## Texto de origen
#####
Héctor Samour
Tomado de Agenda Latinoamericana
Por identidad de un pueblo podemos entender lo que un sujeto se representa cuando se reconoce o reconoce a otra persona como miembro de ese pueblo. Se trata de una representación intersubjetiva, compartida por una mayoría de los miembros de un pueblo, que constituiría un “sí mismo” colectivo.
Se puede hablar así de una realidad intersubjetiva compartida por los individuos de una misma colectividad. Está constituida por un sistema de creencias, actitudes y comportamientos que le son comunicados a cada miembro del grupo por su pertenencia a él. En ese sentido, la identidad remite a un modo de sentir, comprender y actuar en el mundo y en formas de vida compartidas, que se expresan en instituciones, comportamientos regulados, artefactos, objetos artísticos, saberes transmitidos; en definitiva, en lo que entendemos por una “cultura”. El problema de la identidad de los pueblos remite a su cultura (Villoro, 1998).
La cultura se puede definir como “la organización social de significados interiorizados por los sujetos y los grupos sociales, y encarnados en formas simbólicas, todo ello en contextos históricamente específicos y socialmente estructurados” (Jiménez, 2002, 18-19). Esta definición nos permite distinguir, por una parte, entre formas objetivadas (“bienes culturales”, “artefactos”, “cultura material”) y formas subjetivadas de la cultura (disposiciones, actitudes, estructuras mentales, esquemas cognitivos, etc.); por otra parte, nos hace entender que las formas objetivadas de cultura no son una mera colección de cosas que tienen sentido en sí mismas y por sí mismas, sino en relación con la experiencia de los sujetos que se las apropian, sea para consumirlas, sea para convertirlas en su entorno simbólico inmediato, configurando así su identidad.
#####
## Datos proporcionados
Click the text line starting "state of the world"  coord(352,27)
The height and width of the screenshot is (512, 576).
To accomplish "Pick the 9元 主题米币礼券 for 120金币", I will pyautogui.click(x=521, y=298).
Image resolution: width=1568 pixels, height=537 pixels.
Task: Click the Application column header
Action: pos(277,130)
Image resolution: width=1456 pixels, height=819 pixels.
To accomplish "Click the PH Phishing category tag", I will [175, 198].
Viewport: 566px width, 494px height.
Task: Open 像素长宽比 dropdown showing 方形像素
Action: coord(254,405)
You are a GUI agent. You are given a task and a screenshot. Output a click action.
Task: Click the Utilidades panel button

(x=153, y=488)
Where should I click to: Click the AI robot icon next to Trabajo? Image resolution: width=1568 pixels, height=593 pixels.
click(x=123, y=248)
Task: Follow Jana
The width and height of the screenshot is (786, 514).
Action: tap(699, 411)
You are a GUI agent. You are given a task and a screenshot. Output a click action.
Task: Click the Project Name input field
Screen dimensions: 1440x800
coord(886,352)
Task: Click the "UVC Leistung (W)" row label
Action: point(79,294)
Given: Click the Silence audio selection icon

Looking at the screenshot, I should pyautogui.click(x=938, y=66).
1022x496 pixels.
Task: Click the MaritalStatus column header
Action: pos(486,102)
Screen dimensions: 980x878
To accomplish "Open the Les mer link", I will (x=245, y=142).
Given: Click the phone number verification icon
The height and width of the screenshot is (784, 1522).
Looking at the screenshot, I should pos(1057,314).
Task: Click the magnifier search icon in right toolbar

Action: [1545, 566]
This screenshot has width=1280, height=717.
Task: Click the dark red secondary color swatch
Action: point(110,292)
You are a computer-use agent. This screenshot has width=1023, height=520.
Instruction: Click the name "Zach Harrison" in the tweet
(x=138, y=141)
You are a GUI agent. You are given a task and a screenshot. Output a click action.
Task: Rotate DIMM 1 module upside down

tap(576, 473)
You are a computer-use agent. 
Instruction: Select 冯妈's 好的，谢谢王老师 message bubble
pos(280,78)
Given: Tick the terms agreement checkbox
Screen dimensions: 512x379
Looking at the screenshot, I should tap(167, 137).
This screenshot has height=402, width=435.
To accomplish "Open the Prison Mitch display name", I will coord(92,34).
#####
## Problema breve 1
En el texto sobre la identidad de los pueblos, ¿qué constituiría la representación intersubjetiva compartida por una mayoría de los miembros de un pueblo?
## Problema breve 2
Enumera las expresiones concretas de las formas de vida compartidas que menciona el texto sobre la identidad de los pueblos.
## Problema breve 3
Prosigue el texto sobre la identidad de los pueblos a partir de su última oración.

## Resultado del ejercicio 1
Un "sí mismo" colectivo.

## Resultado del ejercicio 2
- Instituciones
- Comportamientos regulados
- Artefactos
- Objetos artísticos
- Saberes transmitidos

## Resultado del ejercicio 3
Actualmente, la identidad cultural de los pueblos se ve amenazada por los procesos de globalización cultural. En dichos procesos se pueden observar dos tendencias aparentemente contradictorias: por una parte, la tendencia a la convergencia u homogeneización cultural, ligada a la cultura mediática, al mercantilismo generalizado y al consumismo; y por otra, la tendencia a la proliferación y a la heterogeneidad cultural.
La primera tendencia se fundamenta en el hecho de que con la globalización el vínculo entre cultura y territorio se ha ido gradualmente rompiendo y se ha creado un espacio cultural electrónico sin un lugar geográfico preciso. La transmisión de la cultura occidental, crecientemente mediatizada por los medios de comunicación, ha ido superando las formas personales y locales de comunicación y ha introducido un quiebre entre los productores y los receptores de formas simbólicas. La existencia de conglomerados internacionales de comunicaciones que monopolizan la producción de noticias, series de televisión y películas es un aspecto relevante de este quiebre. En virtud de todo esto, algunos interpretan esta tendencia como un proceso convergente hacia la conformación de una única cultura global capitalista o como expresión de un imperialismo cultural (Schiller, 1992).
Como crítica a esta última interpretación hay que señalar que la supuesta existencia y hegemonía de una cultura capitalista global no deben extrapolarse a partir de la mera localización urbana o suburbana de bienes de consumo global introducidos mediante el libre comercio, las franquicias, la publicidad y la inmigración internacional. La omnipresencia de la Pizza Hutt o el Burger King en el ámbito urbano no implica por sí misma la norteamericanización o la globalización cultural capitalista, y mucho menos cambios en la identidad cultural.
Esto no contradice el hecho de que el capitalismo transnacional puede inducir, mediante el concurso convergente de los medios de comunicación, de la publicidad y del marketing incesante, una actitud cultural ampliamente difundida y estandarizada que puede llamarse mercantilista o consumista. En este caso ya se puede hablar de un proceso de homogeneización cultural orientado a la conformación de lo que algunos llaman una cultura del mercado, entendida como “un determinado conjunto de modos de pensar, de comportamientos y de estilos de vida, de valores sociales, patrones estéticos y símbolos que contribuyen a reforzar y consolidar en las personas la hegemonía de la economía de mercado” (Moreira, 2002: 138).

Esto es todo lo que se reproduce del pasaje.